- _WHAT IS REQUIRED_
Extract every line of the items below that contains the word "logo", and treat uppercase and lowercase letters as different.

- _DATA EXCERPTS_

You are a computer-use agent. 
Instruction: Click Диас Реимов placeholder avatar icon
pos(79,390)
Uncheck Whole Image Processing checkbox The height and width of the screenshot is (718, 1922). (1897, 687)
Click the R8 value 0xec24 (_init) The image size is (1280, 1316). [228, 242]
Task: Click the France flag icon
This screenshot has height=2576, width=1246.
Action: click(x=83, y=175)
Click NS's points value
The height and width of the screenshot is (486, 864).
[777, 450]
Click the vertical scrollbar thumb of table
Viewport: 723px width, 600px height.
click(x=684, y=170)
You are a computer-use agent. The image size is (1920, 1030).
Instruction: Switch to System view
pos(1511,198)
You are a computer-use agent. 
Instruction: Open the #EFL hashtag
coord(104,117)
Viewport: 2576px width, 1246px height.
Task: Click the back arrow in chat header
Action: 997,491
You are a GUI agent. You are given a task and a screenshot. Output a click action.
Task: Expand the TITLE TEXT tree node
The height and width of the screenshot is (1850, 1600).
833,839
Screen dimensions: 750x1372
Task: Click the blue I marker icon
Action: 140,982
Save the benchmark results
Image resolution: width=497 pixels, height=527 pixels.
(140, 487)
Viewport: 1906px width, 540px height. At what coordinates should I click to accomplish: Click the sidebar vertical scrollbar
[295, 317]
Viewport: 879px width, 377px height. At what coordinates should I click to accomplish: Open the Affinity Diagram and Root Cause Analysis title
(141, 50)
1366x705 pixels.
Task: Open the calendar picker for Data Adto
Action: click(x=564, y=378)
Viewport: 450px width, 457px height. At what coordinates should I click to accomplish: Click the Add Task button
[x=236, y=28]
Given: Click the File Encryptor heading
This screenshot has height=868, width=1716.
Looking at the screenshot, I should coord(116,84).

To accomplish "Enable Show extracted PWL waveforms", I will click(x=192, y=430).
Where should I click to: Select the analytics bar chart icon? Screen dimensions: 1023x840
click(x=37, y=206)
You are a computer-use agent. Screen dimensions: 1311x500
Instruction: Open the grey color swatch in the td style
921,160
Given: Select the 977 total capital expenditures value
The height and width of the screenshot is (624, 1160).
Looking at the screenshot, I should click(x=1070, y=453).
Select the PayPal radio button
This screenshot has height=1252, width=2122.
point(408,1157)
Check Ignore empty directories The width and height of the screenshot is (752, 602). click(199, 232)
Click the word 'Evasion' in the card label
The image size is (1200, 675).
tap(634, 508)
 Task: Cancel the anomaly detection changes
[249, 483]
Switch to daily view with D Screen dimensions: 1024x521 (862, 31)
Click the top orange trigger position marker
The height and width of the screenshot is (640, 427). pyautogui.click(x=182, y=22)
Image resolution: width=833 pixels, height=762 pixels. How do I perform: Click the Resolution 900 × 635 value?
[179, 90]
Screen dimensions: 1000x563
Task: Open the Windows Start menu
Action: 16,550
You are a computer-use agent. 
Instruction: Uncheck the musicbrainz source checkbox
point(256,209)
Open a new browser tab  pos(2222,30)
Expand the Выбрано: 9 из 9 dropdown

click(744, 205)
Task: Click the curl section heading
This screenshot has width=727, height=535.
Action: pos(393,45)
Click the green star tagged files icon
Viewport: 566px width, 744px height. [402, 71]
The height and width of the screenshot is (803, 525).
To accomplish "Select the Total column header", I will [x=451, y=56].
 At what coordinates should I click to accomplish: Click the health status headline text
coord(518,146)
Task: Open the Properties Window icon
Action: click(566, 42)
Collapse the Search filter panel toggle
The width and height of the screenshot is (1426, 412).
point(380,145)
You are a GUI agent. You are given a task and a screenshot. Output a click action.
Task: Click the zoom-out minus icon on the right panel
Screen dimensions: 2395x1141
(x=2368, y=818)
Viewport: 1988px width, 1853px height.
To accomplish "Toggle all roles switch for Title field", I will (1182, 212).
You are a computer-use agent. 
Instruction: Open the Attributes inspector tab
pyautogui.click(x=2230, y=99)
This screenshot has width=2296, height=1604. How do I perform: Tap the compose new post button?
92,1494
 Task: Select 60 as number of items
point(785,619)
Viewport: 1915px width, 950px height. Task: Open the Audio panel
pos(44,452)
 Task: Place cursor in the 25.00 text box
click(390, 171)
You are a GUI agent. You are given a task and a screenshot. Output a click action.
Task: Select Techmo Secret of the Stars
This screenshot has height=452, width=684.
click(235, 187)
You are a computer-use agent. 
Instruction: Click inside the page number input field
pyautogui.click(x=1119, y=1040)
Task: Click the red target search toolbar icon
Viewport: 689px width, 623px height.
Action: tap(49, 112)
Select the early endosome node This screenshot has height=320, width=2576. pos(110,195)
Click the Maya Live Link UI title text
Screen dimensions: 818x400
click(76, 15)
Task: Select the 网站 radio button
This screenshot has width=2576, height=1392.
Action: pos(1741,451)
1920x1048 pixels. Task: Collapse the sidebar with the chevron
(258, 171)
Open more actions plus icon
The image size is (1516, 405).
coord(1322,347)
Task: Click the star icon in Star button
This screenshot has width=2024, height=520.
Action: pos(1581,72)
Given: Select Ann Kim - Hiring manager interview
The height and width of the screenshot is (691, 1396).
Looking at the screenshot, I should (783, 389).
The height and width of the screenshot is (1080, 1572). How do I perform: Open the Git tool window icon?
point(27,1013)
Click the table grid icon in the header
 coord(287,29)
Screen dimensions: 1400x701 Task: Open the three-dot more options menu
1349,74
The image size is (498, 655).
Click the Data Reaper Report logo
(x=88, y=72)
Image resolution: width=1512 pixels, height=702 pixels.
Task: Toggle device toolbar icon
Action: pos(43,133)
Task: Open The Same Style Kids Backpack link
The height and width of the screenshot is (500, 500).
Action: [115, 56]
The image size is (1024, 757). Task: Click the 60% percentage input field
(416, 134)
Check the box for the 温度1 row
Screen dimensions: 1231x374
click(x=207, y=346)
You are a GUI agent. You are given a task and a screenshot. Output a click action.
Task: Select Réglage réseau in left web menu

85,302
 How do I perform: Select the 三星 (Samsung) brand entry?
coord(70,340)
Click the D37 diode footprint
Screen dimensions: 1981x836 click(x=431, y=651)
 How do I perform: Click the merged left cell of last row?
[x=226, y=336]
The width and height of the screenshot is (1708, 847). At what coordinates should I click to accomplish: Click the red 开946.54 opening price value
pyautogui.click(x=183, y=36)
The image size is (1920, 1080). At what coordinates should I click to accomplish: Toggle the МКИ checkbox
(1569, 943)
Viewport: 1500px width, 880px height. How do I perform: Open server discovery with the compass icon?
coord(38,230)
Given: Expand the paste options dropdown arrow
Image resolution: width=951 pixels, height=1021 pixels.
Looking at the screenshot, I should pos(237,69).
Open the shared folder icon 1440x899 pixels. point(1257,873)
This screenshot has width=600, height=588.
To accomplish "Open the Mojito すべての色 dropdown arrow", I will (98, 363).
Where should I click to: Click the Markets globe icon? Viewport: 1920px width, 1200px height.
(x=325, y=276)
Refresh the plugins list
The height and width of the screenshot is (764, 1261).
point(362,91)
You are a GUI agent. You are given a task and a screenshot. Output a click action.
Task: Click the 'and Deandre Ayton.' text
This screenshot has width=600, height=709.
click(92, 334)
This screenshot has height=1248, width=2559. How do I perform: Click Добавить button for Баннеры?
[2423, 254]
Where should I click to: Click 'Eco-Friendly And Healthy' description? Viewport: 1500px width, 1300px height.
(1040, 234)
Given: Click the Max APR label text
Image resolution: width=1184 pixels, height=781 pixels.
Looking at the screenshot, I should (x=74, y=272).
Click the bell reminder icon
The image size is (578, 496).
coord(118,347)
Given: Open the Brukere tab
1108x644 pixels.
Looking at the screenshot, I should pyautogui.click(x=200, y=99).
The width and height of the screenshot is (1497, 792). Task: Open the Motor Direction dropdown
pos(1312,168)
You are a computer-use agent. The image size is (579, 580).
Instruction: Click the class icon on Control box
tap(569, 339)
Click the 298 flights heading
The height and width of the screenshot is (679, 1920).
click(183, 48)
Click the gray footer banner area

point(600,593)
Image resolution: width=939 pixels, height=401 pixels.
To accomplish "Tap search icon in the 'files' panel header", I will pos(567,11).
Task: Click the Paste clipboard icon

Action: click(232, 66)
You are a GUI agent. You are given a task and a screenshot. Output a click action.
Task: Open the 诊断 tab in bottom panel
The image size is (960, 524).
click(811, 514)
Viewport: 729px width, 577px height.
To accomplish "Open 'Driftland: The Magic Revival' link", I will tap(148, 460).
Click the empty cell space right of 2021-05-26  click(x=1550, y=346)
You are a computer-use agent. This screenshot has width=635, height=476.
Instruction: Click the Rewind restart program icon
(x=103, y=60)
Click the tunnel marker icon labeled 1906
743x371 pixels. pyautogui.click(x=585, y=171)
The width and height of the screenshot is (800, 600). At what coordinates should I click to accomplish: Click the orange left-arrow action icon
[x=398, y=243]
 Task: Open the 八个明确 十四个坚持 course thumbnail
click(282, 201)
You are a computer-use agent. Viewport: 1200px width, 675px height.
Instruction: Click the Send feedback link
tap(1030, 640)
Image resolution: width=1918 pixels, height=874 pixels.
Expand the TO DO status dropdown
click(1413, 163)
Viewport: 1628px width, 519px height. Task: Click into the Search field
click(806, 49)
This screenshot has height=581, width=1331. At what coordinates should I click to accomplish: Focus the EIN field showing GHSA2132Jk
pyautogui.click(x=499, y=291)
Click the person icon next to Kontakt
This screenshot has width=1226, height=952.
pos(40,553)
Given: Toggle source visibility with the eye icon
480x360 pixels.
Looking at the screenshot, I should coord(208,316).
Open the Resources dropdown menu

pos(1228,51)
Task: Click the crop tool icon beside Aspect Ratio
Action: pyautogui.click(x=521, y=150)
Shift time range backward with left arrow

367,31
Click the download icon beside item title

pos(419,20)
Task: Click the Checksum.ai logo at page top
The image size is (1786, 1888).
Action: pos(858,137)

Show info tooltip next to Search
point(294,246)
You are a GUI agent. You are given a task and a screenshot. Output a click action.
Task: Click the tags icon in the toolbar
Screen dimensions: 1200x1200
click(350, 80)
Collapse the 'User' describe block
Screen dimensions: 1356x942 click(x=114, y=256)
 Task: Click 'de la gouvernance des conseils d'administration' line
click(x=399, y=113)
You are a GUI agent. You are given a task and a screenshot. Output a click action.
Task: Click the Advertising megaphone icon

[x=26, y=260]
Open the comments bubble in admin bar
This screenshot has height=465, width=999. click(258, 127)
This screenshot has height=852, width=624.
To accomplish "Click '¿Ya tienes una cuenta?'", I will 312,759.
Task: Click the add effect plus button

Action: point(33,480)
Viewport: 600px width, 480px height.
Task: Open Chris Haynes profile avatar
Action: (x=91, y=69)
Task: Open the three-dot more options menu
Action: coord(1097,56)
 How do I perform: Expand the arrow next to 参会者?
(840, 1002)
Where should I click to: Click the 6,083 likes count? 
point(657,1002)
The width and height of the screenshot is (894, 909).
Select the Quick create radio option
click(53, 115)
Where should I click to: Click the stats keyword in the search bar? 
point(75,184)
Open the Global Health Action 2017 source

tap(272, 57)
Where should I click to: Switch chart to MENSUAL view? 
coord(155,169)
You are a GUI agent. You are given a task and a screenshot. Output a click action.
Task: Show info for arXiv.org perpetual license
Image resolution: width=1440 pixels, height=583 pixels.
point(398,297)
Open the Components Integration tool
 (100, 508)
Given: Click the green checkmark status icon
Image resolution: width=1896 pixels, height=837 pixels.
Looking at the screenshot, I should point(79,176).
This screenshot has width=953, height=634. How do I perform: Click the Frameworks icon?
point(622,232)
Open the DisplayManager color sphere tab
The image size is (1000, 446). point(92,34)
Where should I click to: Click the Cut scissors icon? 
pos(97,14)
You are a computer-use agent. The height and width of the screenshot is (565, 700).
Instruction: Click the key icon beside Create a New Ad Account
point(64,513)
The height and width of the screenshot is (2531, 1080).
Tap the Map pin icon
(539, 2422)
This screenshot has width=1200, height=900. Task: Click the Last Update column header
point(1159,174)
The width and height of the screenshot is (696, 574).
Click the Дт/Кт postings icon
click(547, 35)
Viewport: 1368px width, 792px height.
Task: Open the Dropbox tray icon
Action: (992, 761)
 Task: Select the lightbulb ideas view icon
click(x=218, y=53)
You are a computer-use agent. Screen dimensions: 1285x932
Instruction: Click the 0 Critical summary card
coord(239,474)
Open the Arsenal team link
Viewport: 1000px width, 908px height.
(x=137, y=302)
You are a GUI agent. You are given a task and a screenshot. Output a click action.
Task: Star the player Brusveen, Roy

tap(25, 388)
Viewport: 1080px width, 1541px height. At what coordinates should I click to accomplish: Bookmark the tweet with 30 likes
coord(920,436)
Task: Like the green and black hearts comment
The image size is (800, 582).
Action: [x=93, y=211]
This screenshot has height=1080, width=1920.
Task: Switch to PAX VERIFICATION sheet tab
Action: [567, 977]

- _FINAL ANSWER_
Click the Data Reaper Report logo
Task: Click the Checksum.ai logo at page top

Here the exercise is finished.